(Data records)

------

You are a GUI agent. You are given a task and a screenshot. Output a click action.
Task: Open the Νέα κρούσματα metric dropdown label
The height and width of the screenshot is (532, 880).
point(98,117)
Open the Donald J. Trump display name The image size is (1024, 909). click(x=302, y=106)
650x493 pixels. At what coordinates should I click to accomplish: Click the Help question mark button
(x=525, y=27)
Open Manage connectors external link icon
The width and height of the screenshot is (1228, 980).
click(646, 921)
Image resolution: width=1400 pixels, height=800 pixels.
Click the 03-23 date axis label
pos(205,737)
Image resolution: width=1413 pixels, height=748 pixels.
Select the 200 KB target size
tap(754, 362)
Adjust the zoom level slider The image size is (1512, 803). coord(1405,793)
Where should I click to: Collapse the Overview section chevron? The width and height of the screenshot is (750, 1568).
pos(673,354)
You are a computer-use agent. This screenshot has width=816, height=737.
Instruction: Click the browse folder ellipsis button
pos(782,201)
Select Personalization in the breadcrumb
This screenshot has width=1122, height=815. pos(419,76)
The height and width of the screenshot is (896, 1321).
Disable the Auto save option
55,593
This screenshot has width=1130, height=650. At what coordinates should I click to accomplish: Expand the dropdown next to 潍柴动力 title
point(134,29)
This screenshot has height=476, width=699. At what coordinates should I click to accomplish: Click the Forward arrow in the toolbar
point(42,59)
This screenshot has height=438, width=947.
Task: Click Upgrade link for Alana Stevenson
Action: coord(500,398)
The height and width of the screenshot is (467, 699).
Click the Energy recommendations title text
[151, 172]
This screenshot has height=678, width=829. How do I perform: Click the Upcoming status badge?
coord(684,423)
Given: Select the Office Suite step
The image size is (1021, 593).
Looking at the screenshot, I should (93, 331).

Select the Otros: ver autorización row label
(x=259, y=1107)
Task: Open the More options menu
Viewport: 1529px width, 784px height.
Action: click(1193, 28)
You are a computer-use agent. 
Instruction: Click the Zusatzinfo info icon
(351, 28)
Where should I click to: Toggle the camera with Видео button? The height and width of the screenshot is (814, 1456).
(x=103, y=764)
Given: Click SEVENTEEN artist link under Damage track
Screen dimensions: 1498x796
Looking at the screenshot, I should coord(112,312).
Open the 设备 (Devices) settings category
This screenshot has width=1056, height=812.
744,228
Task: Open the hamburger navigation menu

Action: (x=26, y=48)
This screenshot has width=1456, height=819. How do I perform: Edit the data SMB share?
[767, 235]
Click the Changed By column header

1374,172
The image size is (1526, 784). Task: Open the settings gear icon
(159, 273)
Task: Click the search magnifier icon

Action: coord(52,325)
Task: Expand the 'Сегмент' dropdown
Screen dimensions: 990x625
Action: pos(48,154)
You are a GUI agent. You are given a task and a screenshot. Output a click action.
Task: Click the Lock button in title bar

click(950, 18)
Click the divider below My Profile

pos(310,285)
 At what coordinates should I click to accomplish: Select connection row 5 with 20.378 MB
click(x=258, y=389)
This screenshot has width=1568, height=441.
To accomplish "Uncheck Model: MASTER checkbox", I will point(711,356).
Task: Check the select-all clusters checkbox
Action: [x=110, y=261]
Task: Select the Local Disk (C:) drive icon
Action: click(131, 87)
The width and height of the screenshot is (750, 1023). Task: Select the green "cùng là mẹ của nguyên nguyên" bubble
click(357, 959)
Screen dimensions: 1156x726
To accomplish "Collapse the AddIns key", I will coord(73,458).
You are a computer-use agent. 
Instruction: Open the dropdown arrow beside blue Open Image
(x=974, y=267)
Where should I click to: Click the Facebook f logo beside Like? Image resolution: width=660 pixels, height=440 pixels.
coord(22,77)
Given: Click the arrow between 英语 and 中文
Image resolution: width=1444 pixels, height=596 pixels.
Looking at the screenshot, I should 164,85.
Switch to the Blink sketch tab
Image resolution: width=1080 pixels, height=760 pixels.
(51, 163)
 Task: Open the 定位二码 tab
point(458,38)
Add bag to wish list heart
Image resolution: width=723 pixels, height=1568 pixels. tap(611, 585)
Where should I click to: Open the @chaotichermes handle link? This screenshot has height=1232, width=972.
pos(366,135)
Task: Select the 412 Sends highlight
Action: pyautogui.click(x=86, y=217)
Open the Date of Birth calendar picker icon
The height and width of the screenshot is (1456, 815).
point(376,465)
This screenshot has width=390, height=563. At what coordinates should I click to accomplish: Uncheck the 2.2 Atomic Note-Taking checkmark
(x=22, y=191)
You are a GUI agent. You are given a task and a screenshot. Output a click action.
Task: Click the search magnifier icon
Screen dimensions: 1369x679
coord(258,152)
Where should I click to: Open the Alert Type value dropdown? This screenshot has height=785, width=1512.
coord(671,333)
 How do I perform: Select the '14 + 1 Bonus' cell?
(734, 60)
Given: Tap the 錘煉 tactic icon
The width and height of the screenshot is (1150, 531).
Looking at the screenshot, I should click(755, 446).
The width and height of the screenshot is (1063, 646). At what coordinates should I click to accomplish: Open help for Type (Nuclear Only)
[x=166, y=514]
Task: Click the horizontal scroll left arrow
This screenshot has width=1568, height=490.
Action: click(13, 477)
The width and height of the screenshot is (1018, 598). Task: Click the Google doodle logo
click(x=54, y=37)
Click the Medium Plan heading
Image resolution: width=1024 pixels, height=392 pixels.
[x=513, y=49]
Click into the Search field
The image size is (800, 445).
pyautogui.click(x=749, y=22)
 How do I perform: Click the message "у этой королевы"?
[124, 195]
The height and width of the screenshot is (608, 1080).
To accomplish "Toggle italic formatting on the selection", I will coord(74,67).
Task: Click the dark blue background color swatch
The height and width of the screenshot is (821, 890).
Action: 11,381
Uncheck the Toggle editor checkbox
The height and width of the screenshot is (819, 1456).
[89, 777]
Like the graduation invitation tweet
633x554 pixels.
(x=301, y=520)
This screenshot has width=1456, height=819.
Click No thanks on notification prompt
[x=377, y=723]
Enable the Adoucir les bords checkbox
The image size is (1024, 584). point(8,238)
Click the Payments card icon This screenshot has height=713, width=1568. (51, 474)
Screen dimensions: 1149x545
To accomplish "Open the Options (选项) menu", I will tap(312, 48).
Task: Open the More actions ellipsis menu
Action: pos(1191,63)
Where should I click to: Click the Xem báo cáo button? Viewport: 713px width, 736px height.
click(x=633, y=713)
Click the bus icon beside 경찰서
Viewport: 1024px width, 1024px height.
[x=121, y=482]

------

Aim of the task: Rewrite the lines between the line holding "The width and height of the screenshot is (750, 1023)." and the line holding "(x=974, y=267)", inclusive, keeping the requests as they are and multiplying every coordinate in the answers by 1.5, rounding to whole numbers with halves going up.

Correct response:
The width and height of the screenshot is (750, 1023). Task: Select the green "cùng là mẹ của nguyên nguyên" bubble
click(536, 1439)
Screen dimensions: 1156x726
To accomplish "Collapse the AddIns key", I will coord(110,687).
You are a computer-use agent. 
Instruction: Open the dropdown arrow beside blue Open Image
(x=1461, y=401)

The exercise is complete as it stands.